## DATA SUPPLIED

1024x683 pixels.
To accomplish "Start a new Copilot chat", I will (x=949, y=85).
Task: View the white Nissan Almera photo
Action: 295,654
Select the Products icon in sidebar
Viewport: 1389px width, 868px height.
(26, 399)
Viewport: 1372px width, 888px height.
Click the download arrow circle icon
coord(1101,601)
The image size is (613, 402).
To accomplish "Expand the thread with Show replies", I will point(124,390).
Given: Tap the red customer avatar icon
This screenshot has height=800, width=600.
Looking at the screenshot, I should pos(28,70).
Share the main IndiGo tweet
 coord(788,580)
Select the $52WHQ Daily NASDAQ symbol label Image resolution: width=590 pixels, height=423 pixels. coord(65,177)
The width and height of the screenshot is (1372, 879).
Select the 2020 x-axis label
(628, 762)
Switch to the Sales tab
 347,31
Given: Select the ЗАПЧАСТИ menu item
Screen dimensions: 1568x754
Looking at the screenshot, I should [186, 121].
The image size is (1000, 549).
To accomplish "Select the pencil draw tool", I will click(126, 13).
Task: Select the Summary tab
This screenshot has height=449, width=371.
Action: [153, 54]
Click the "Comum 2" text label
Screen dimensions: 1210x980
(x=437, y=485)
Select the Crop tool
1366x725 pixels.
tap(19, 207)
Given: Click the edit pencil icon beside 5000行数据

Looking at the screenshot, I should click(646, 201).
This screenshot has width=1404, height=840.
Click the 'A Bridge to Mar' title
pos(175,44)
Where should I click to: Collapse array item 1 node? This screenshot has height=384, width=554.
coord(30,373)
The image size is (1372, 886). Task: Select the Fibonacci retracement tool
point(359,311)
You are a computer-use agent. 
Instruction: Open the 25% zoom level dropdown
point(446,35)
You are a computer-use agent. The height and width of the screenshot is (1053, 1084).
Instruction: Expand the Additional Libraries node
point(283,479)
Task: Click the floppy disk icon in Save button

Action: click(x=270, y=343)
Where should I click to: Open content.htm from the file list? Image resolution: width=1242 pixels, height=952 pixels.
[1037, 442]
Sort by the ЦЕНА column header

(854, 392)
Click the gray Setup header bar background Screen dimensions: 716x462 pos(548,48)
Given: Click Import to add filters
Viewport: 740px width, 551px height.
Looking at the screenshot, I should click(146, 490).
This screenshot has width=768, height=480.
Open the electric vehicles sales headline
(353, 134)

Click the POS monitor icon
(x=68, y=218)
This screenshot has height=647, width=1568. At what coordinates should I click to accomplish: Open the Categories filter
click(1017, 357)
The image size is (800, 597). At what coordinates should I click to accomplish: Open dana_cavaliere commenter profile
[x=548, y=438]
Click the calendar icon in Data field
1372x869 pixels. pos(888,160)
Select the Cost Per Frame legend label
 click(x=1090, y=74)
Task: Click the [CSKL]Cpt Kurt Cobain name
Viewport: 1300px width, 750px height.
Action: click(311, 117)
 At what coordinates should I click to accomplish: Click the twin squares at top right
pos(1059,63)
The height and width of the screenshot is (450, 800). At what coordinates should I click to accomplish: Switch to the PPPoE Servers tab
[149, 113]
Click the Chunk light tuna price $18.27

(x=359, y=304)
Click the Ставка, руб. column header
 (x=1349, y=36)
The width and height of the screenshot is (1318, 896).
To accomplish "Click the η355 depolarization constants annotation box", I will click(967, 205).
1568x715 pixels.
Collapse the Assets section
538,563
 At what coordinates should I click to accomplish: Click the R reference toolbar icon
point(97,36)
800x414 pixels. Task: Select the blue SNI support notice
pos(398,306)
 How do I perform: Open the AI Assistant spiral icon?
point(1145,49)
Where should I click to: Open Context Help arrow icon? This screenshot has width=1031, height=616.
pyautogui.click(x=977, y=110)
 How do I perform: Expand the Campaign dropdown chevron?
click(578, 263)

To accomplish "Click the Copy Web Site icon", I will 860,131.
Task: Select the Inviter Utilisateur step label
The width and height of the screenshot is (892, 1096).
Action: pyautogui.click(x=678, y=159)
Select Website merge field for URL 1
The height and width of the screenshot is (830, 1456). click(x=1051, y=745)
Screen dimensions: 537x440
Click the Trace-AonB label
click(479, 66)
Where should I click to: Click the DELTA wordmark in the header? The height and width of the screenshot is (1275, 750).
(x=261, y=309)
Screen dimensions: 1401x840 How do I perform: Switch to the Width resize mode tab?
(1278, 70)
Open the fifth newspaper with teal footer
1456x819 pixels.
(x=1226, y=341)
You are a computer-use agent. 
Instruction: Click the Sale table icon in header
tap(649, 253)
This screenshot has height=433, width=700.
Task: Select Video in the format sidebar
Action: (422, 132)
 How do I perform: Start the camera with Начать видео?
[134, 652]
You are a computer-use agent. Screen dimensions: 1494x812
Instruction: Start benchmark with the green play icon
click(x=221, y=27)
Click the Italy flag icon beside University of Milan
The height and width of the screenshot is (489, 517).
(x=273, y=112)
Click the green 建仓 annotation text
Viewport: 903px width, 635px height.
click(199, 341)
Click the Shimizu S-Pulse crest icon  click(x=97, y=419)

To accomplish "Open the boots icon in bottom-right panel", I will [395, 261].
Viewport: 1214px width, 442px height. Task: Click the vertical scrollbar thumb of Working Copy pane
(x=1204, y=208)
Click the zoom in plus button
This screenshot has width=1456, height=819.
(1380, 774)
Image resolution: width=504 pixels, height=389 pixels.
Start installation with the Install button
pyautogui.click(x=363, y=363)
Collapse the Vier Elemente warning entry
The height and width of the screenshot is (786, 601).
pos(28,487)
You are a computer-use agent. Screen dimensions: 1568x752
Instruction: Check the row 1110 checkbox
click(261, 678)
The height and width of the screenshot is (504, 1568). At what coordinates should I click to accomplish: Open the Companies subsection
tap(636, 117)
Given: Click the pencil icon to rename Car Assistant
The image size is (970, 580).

## REQUIREMENT
Repeat all of the records above word for word.

## RESPONSE BELOW
1024x683 pixels.
To accomplish "Start a new Copilot chat", I will (x=949, y=85).
Task: View the white Nissan Almera photo
Action: 295,654
Select the Products icon in sidebar
Viewport: 1389px width, 868px height.
(26, 399)
Viewport: 1372px width, 888px height.
Click the download arrow circle icon
coord(1101,601)
The image size is (613, 402).
To accomplish "Expand the thread with Show replies", I will point(124,390).
Given: Tap the red customer avatar icon
This screenshot has height=800, width=600.
Looking at the screenshot, I should pos(28,70).
Share the main IndiGo tweet
 coord(788,580)
Select the $52WHQ Daily NASDAQ symbol label Image resolution: width=590 pixels, height=423 pixels. coord(65,177)
The width and height of the screenshot is (1372, 879).
Select the 2020 x-axis label
(628, 762)
Switch to the Sales tab
 347,31
Given: Select the ЗАПЧАСТИ menu item
Screen dimensions: 1568x754
Looking at the screenshot, I should [186, 121].
The image size is (1000, 549).
To accomplish "Select the pencil draw tool", I will click(126, 13).
Task: Select the Summary tab
This screenshot has height=449, width=371.
Action: [153, 54]
Click the "Comum 2" text label
Screen dimensions: 1210x980
(x=437, y=485)
Select the Crop tool
1366x725 pixels.
tap(19, 207)
Given: Click the edit pencil icon beside 5000行数据

Looking at the screenshot, I should click(646, 201).
This screenshot has width=1404, height=840.
Click the 'A Bridge to Mar' title
pos(175,44)
Where should I click to: Collapse array item 1 node? This screenshot has height=384, width=554.
coord(30,373)
The image size is (1372, 886). Task: Select the Fibonacci retracement tool
point(359,311)
You are a computer-use agent. 
Instruction: Open the 25% zoom level dropdown
point(446,35)
You are a computer-use agent. The height and width of the screenshot is (1053, 1084).
Instruction: Expand the Additional Libraries node
point(283,479)
Task: Click the floppy disk icon in Save button

Action: click(x=270, y=343)
Where should I click to: Open content.htm from the file list? Image resolution: width=1242 pixels, height=952 pixels.
[1037, 442]
Sort by the ЦЕНА column header

(854, 392)
Click the gray Setup header bar background Screen dimensions: 716x462 pos(548,48)
Given: Click Import to add filters
Viewport: 740px width, 551px height.
Looking at the screenshot, I should click(146, 490).
This screenshot has width=768, height=480.
Open the electric vehicles sales headline
(353, 134)

Click the POS monitor icon
(x=68, y=218)
This screenshot has height=647, width=1568. At what coordinates should I click to accomplish: Open the Categories filter
click(1017, 357)
The image size is (800, 597). At what coordinates should I click to accomplish: Open dana_cavaliere commenter profile
[x=548, y=438]
Click the calendar icon in Data field
1372x869 pixels. pos(888,160)
Select the Cost Per Frame legend label
 click(x=1090, y=74)
Task: Click the [CSKL]Cpt Kurt Cobain name
Viewport: 1300px width, 750px height.
Action: click(311, 117)
 At what coordinates should I click to accomplish: Click the twin squares at top right
pos(1059,63)
The height and width of the screenshot is (450, 800). At what coordinates should I click to accomplish: Switch to the PPPoE Servers tab
[149, 113]
Click the Chunk light tuna price $18.27

(x=359, y=304)
Click the Ставка, руб. column header
 (x=1349, y=36)
The width and height of the screenshot is (1318, 896).
To accomplish "Click the η355 depolarization constants annotation box", I will click(967, 205).
1568x715 pixels.
Collapse the Assets section
538,563
 At what coordinates should I click to accomplish: Click the R reference toolbar icon
point(97,36)
800x414 pixels. Task: Select the blue SNI support notice
pos(398,306)
 How do I perform: Open the AI Assistant spiral icon?
point(1145,49)
Where should I click to: Open Context Help arrow icon? This screenshot has width=1031, height=616.
pyautogui.click(x=977, y=110)
 How do I perform: Expand the Campaign dropdown chevron?
click(578, 263)

To accomplish "Click the Copy Web Site icon", I will 860,131.
Task: Select the Inviter Utilisateur step label
The width and height of the screenshot is (892, 1096).
Action: pyautogui.click(x=678, y=159)
Select Website merge field for URL 1
The height and width of the screenshot is (830, 1456). click(x=1051, y=745)
Screen dimensions: 537x440
Click the Trace-AonB label
click(479, 66)
Where should I click to: Click the DELTA wordmark in the header? The height and width of the screenshot is (1275, 750).
(x=261, y=309)
Screen dimensions: 1401x840 How do I perform: Switch to the Width resize mode tab?
(1278, 70)
Open the fifth newspaper with teal footer
1456x819 pixels.
(x=1226, y=341)
You are a computer-use agent. 
Instruction: Click the Sale table icon in header
tap(649, 253)
This screenshot has height=433, width=700.
Task: Select Video in the format sidebar
Action: (422, 132)
 How do I perform: Start the camera with Начать видео?
[134, 652]
You are a computer-use agent. Screen dimensions: 1494x812
Instruction: Start benchmark with the green play icon
click(x=221, y=27)
Click the Italy flag icon beside University of Milan
The height and width of the screenshot is (489, 517).
(x=273, y=112)
Click the green 建仓 annotation text
Viewport: 903px width, 635px height.
click(199, 341)
Click the Shimizu S-Pulse crest icon  click(x=97, y=419)

To accomplish "Open the boots icon in bottom-right panel", I will [395, 261].
Viewport: 1214px width, 442px height. Task: Click the vertical scrollbar thumb of Working Copy pane
(x=1204, y=208)
Click the zoom in plus button
This screenshot has width=1456, height=819.
(1380, 774)
Image resolution: width=504 pixels, height=389 pixels.
Start installation with the Install button
pyautogui.click(x=363, y=363)
Collapse the Vier Elemente warning entry
The height and width of the screenshot is (786, 601).
pos(28,487)
You are a computer-use agent. Screen dimensions: 1568x752
Instruction: Check the row 1110 checkbox
click(261, 678)
The height and width of the screenshot is (504, 1568). At what coordinates should I click to accomplish: Open the Companies subsection
tap(636, 117)
Given: Click the pencil icon to rename Car Assistant
The image size is (970, 580).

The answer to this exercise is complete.